When my friend walked in and saw the scoreboard, it showed a forty-point margin. He immediately assumed we were the ones losing. There were signs this wasn’t the case: the away team had the higher score, and our players were literally doing backflips at the end of the game. Those details were ignored. After a long, confusing conversation, he suddenly realized Barbara Goleman hadn’t lost by forty points. What he assumed was a scoreboard error was actually correct, and the theatrical display at the end wasn’t chaos or indifference but a celebration of victory. What he took as evidence of failure was actually proof of success. Once someone is cast in a role, everything becomes evidence that the casting was correct.

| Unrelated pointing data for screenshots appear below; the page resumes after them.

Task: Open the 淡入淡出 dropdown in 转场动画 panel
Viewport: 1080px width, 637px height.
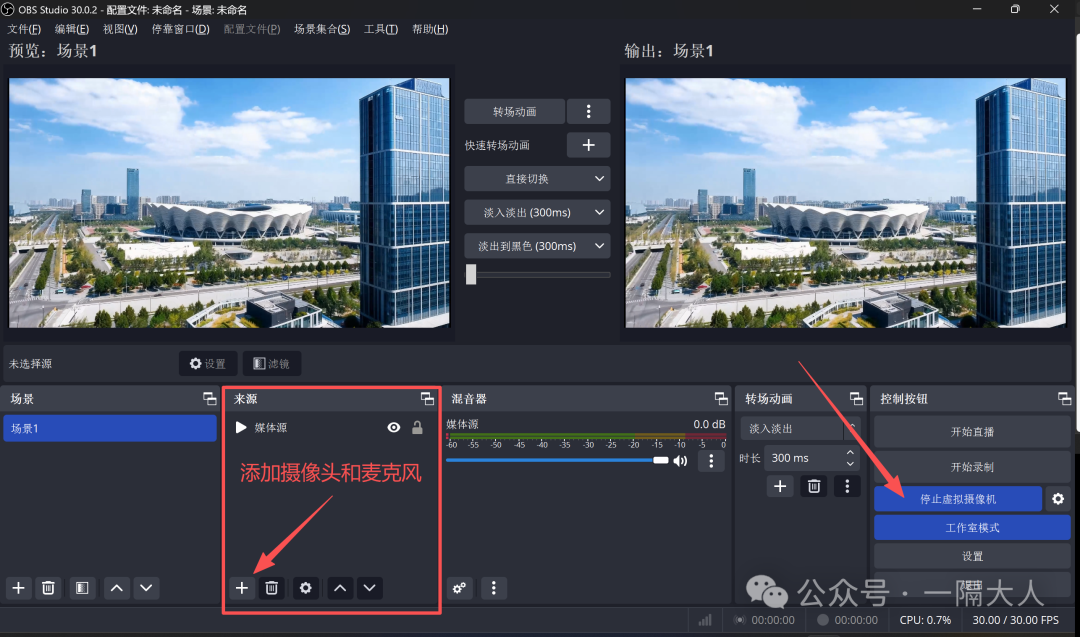Action: coord(797,427)
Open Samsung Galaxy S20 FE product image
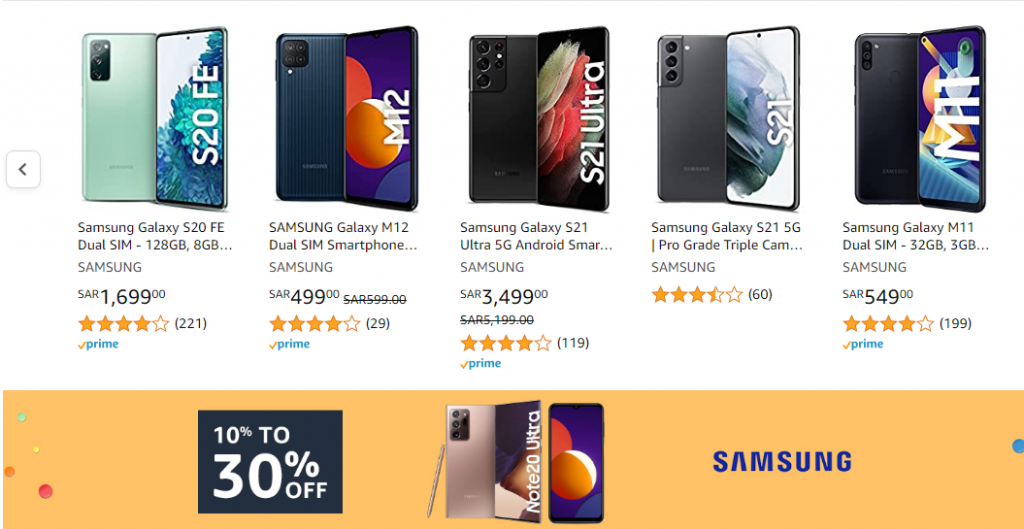Image resolution: width=1024 pixels, height=529 pixels. 155,118
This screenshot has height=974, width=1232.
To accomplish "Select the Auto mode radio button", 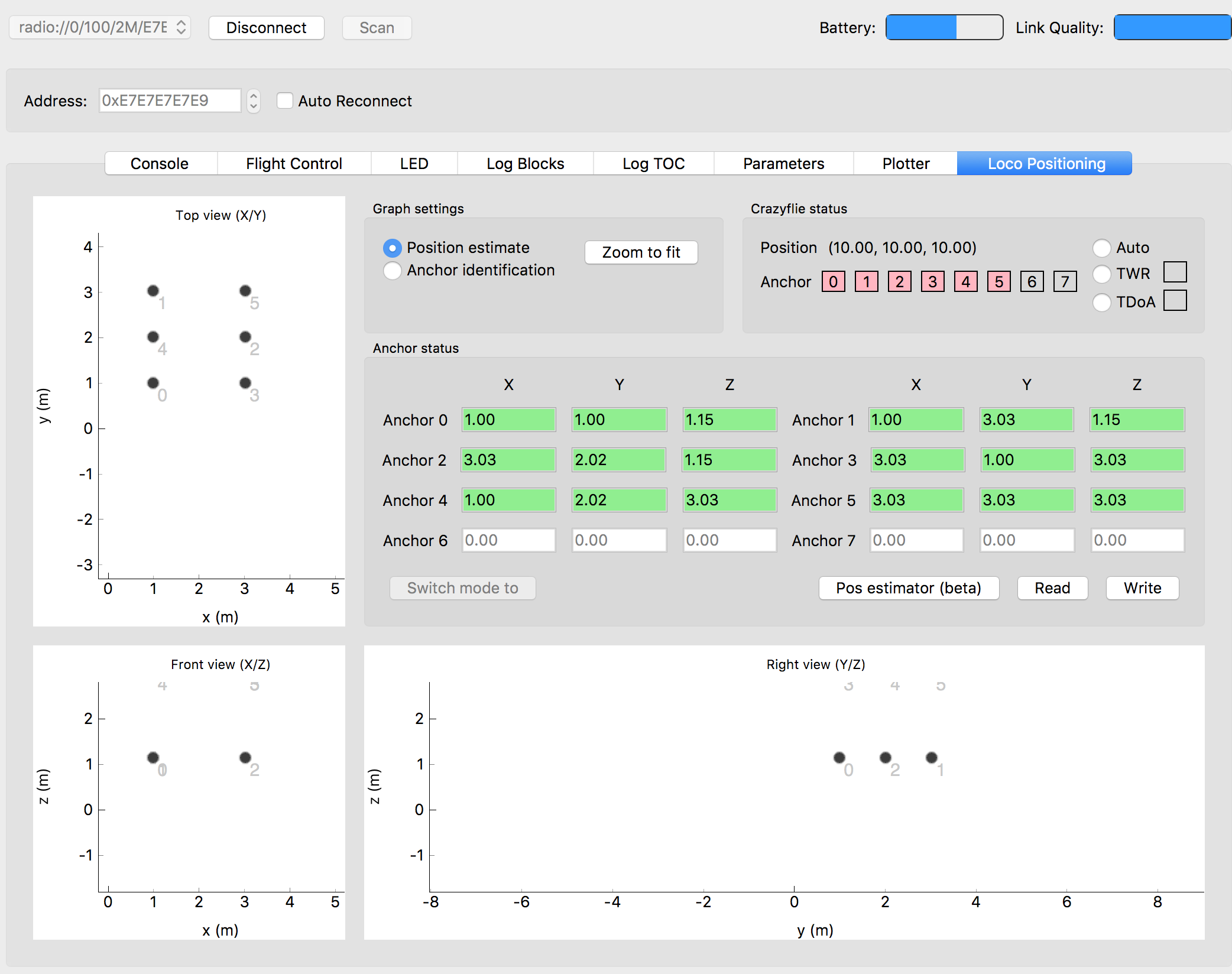I will (x=1101, y=248).

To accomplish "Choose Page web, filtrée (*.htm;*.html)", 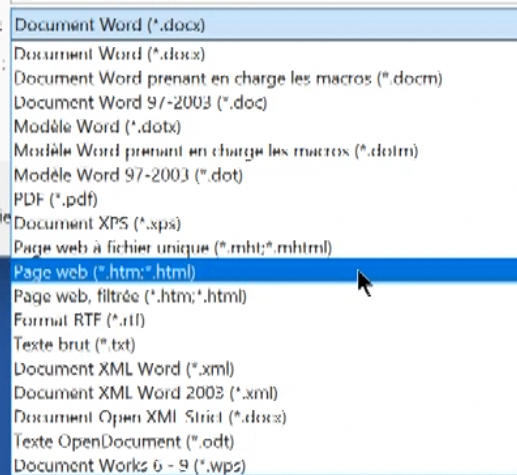I will (x=264, y=296).
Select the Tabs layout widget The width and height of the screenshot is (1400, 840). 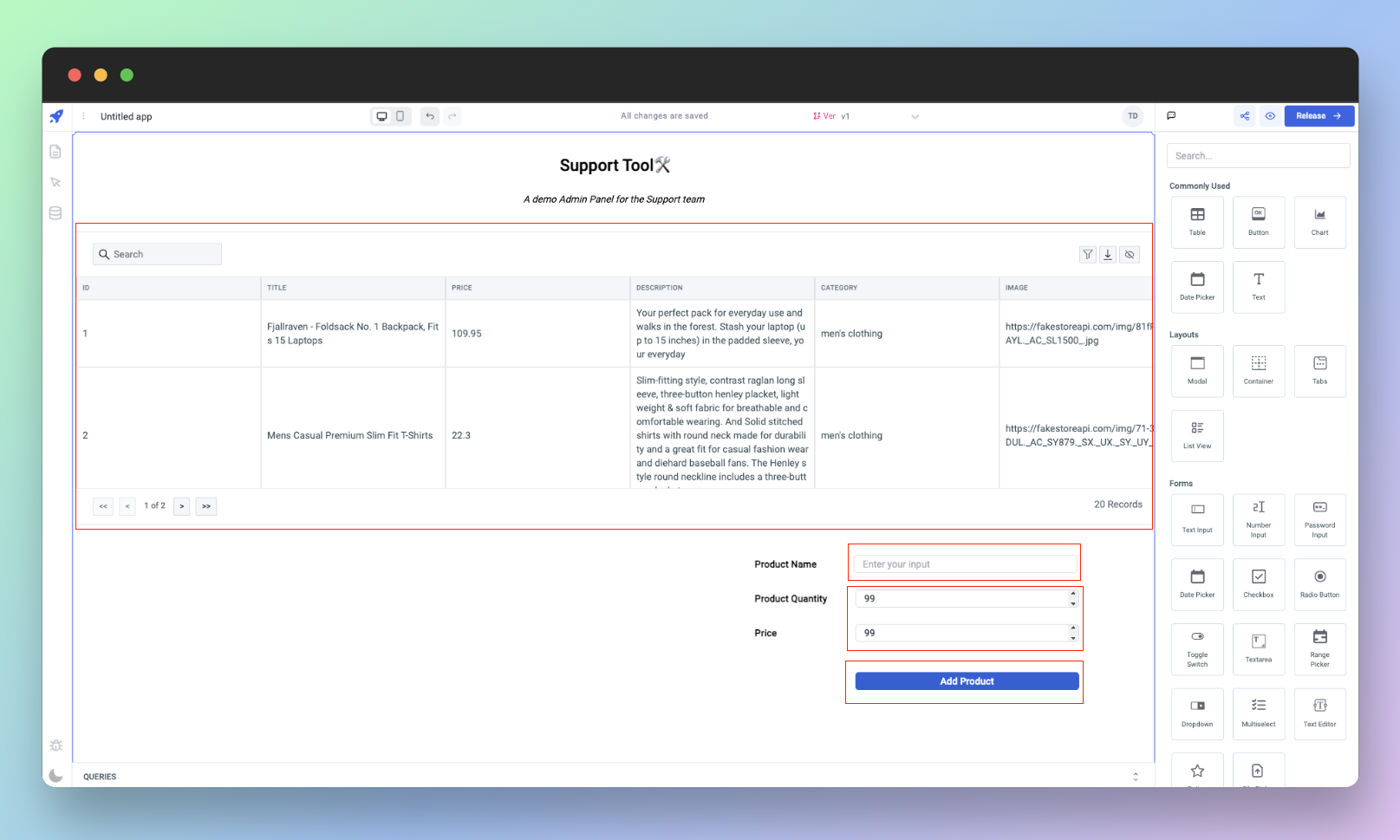pos(1319,371)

The same dynamic becomes more damaging when applied to people. When I was a student, a new player transferred in and joined the team. Before I ever spoke to him, I was told he was weird and awkward. From that point on, everything he said or did was filtered through that label. Eventually, he noticed. You could see him start to overcompensate, wavering between pretending not to care and desperately trying to fit in. Like quicksand, the more he reacted, the deeper he sank. He eventually convinced his parents to transfer him back to his old school.

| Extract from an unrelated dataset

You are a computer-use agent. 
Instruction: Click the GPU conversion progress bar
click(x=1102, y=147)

Years later, I ran into him at a party with friends from that school. Talking to him then, it was obvious there had never been anything strange about him. He spoke confidently and comfortably. Nothing about him had changed. Only the story attached to him had. Removed from the environment that defined him, the character we had created no longer existed.

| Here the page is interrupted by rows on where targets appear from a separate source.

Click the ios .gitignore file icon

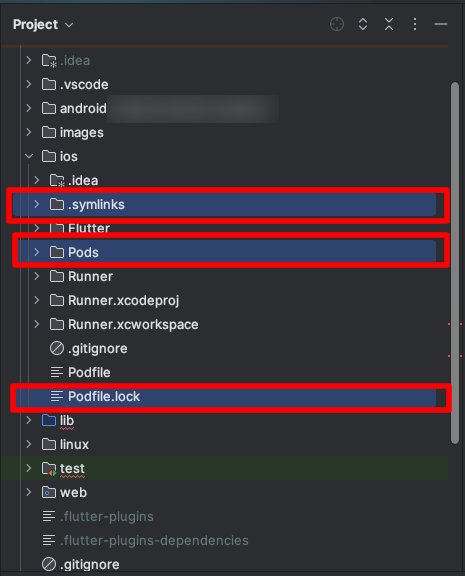(x=57, y=348)
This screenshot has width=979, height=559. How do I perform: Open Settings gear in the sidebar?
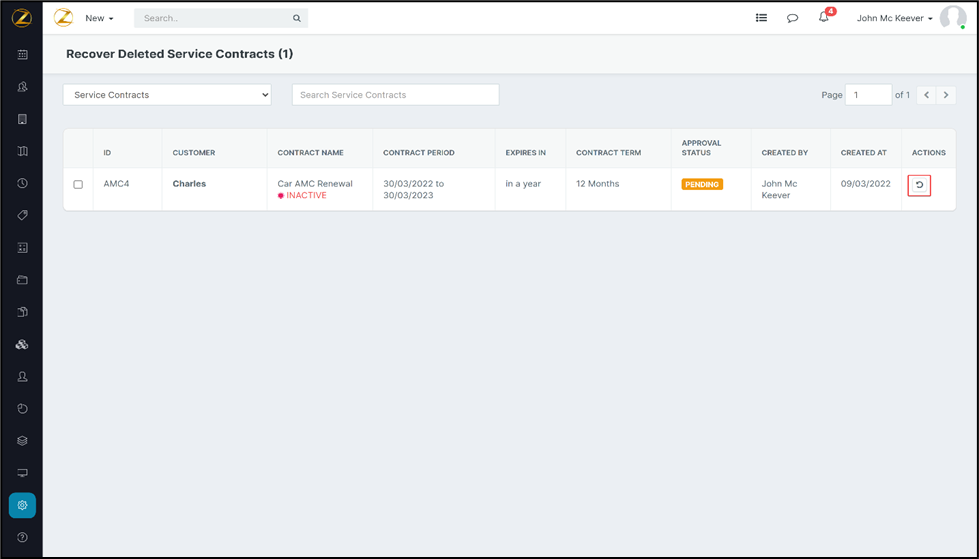(22, 505)
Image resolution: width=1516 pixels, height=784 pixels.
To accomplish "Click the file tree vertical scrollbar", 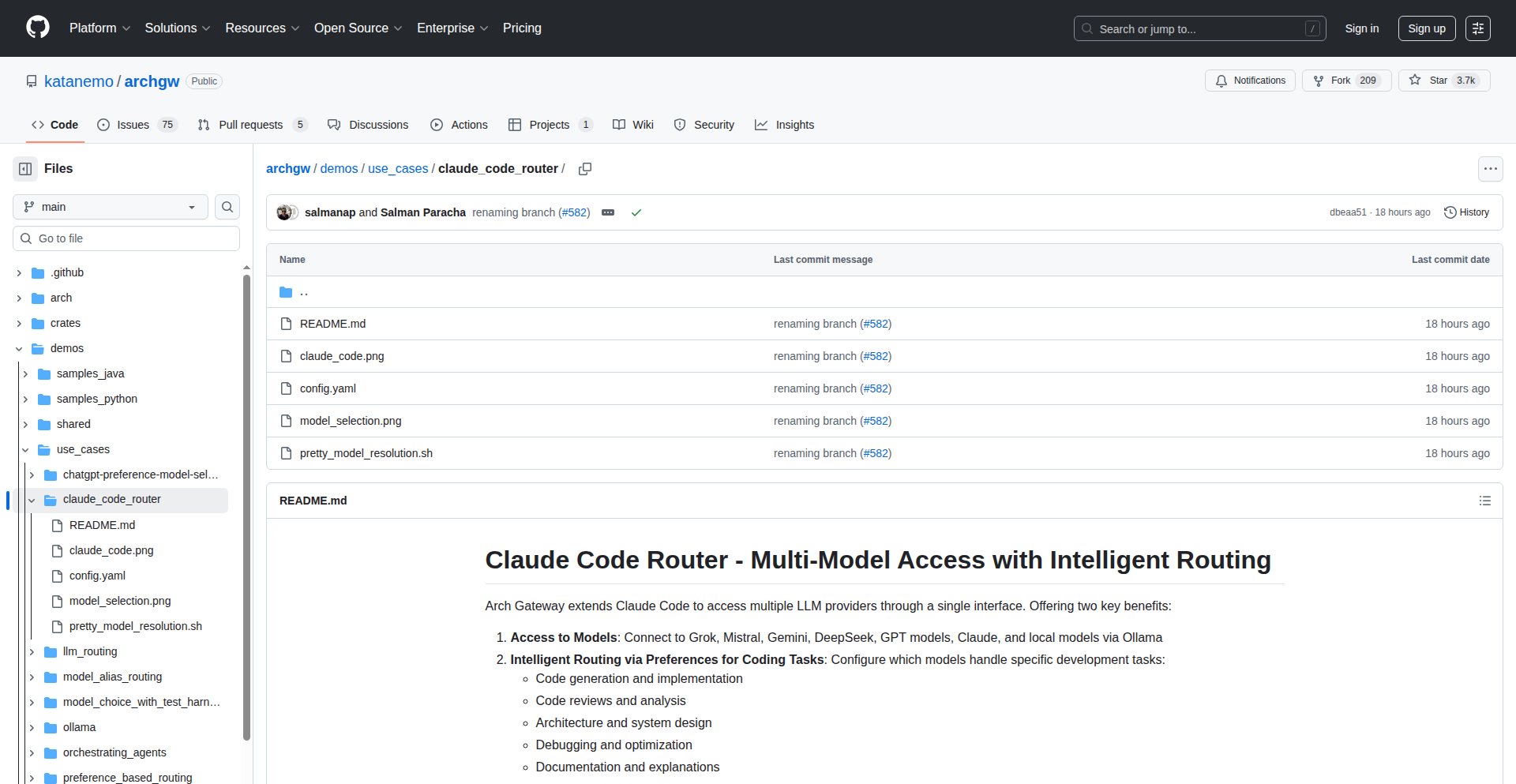I will coord(246,505).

It’s tempting to write this off as kids being cruel, but the same patterns appear among adults. I saw it while working in recruiting and operations for a college football team. A new coworker was quickly labeled strange. Having seen the effects in high school, I never joined the gossip. Yet I didn’t defend her either. Reasonable comments she made were met with laughter and exchanged looks, as if she were speaking nonsense. Over time, she stopped talking in meetings. After work one day, she thanked me in tears for not ostracizing her. It made me wonder how much of our personality is shaped as a defense mechanism and how much of who we are is a response to how we’re perceived.

When the head coach was fired, new staff arrived, and the label disappeared. In a different environment, she spoke freely and confidently and eventually earned a promotion. Once someone is cast in a role, everything becomes evidence that the casting was correct—until the surroundings themselves change.

So how much of what we say and do is shaped by misunderstanding? How often are we truly listening, rather than waiting for our turn to speak? Perhaps the danger isn’t seeing people wrong, but never truly seeing them at all.